Serge Toubiana
Les Bouées jaunes
Stock, 160 p., 18 euros C’est un récit d’hommage et d’amour, un récit d’amour sous forme d’hommage: l’écrivain Emmanuèle Bernheim, prix Médicis pour Sa femme (1993), auteure notamment du Cran d’arrêt (1985), est morte en mai dernier, victime d’un cancer du poumon, et son compagnon, Serge Toubiana, revient sur 28 ans de vie commune. C’est poignant. Il n’élude rien des circonstances de la disparition de sa compagne, pointe son courage dans les derniers moments, son « stoïcisme », sa « sérénité », sa force de caractère. Claude Lanzmann, qui vient voir son amie à Bichat dans les derniers jours, ressort « ébloui » par l’attitude d’Emmanuèle: « Calme et presque gaie, conciliée avec l’inéluctable. » Écoutons Toubiana: « Elle acceptait l’idée de bientôt mourir.

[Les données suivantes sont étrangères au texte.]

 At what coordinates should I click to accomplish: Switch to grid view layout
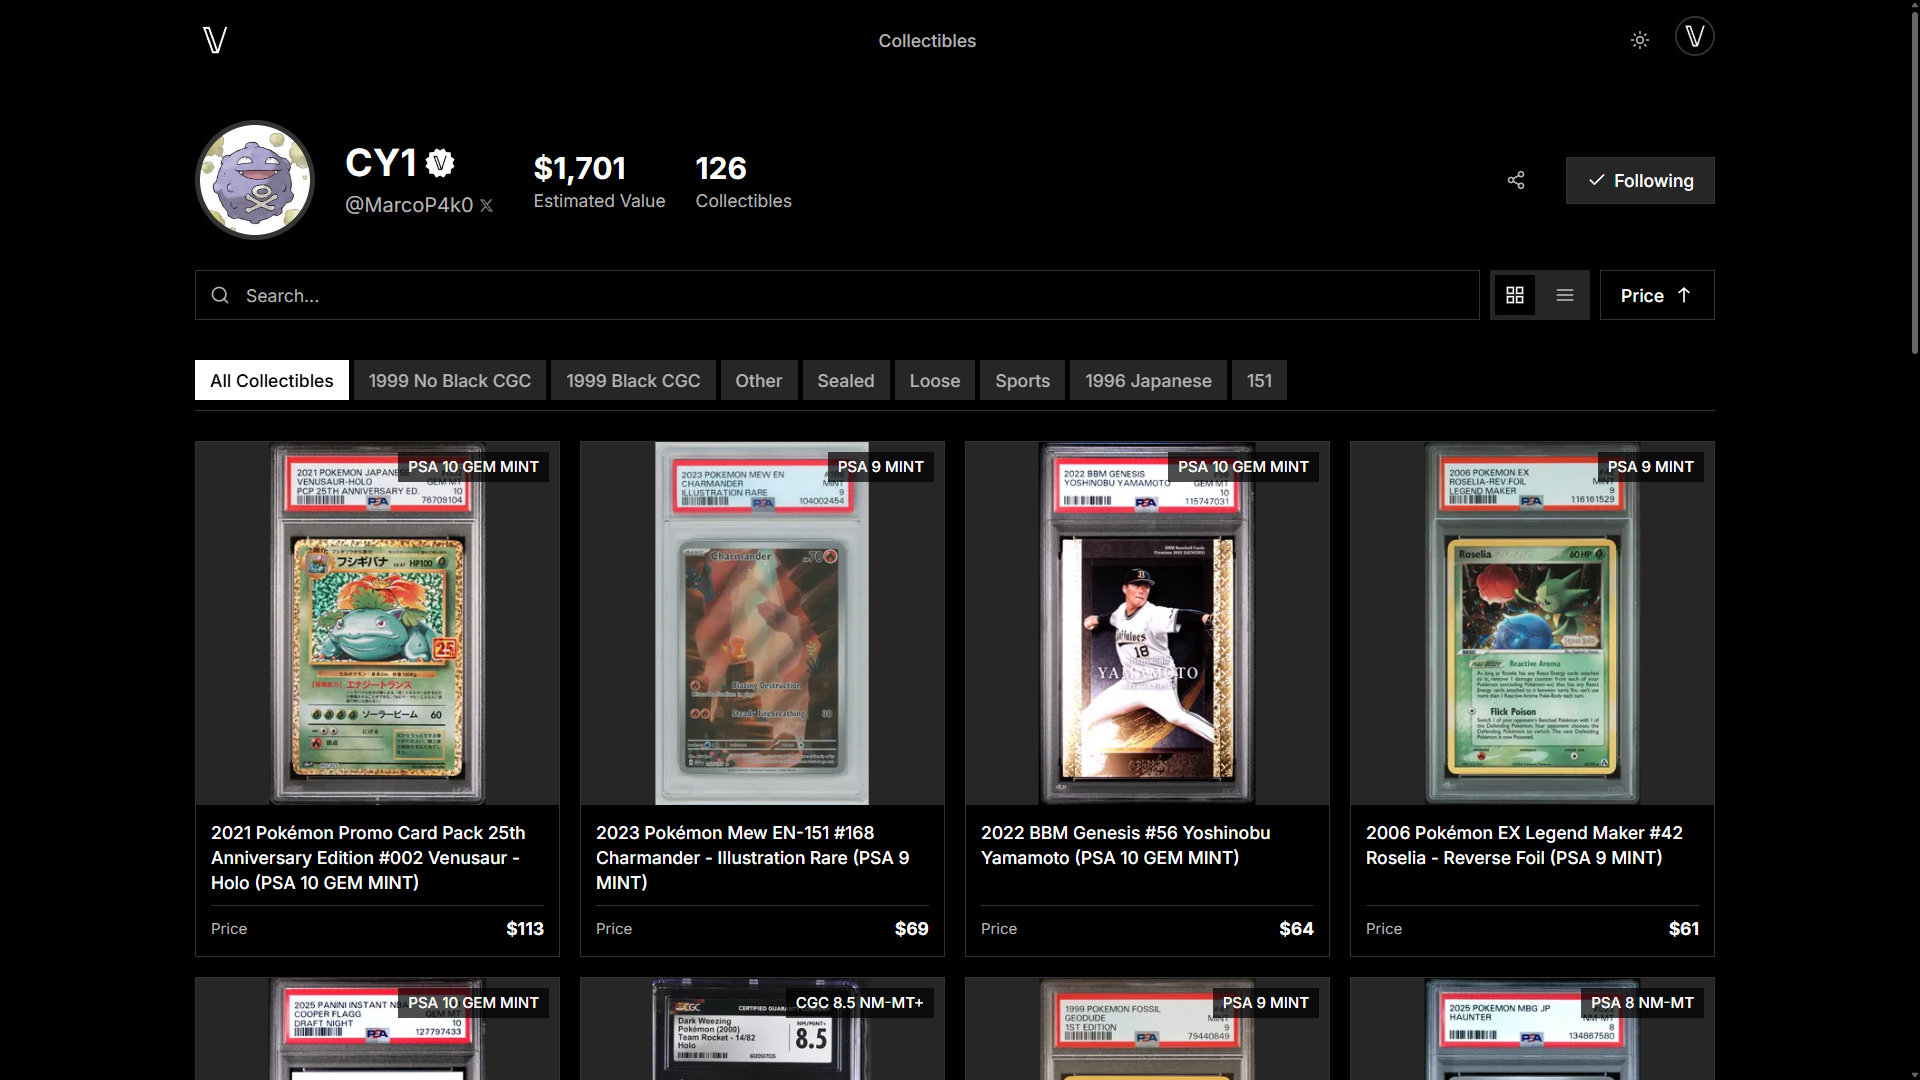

Elle avait renoncé à se battre, et son énergie s’était transposée ailleurs, dans l’acceptation lucide de son sort. Elle demandait à tous ses visiteurs de prendre soin de moi – elle attendait que je sois dans le couloir pour le leur formuler. Elle se fixait une date audelà de laquelle tout cela devait s’arrêter, ayant pris la décision de hâter le cours des choses. À quoi bon s’éterniser me disait-elle? » L’ancien directeur des Cahiers du cinéma et de la Cinémathèque française ouvre son album de souvenirs : « la maison du bonheur » dans l’île aux Moines, les baignades d’Emmanuèle qui longeait une ligne délimitée par des bouées jaunes, les amis du couple, les promenades avec l’écrivain. Mais surtout, il livre un merveilleux portrait de l’artiste, fouillant ses livres mêmes, les citant. Le voici devenu l’exégète subtil de l’oeuvre de celle qui partagea sa vie. Il donne envie, une fois ce beau récit refermé, de plonger sans attendre dans notre bibliothèque et de relire Stallone (2002) ou Un couple (1987). C’est le tour de force. Les écrivains ne meurent pas.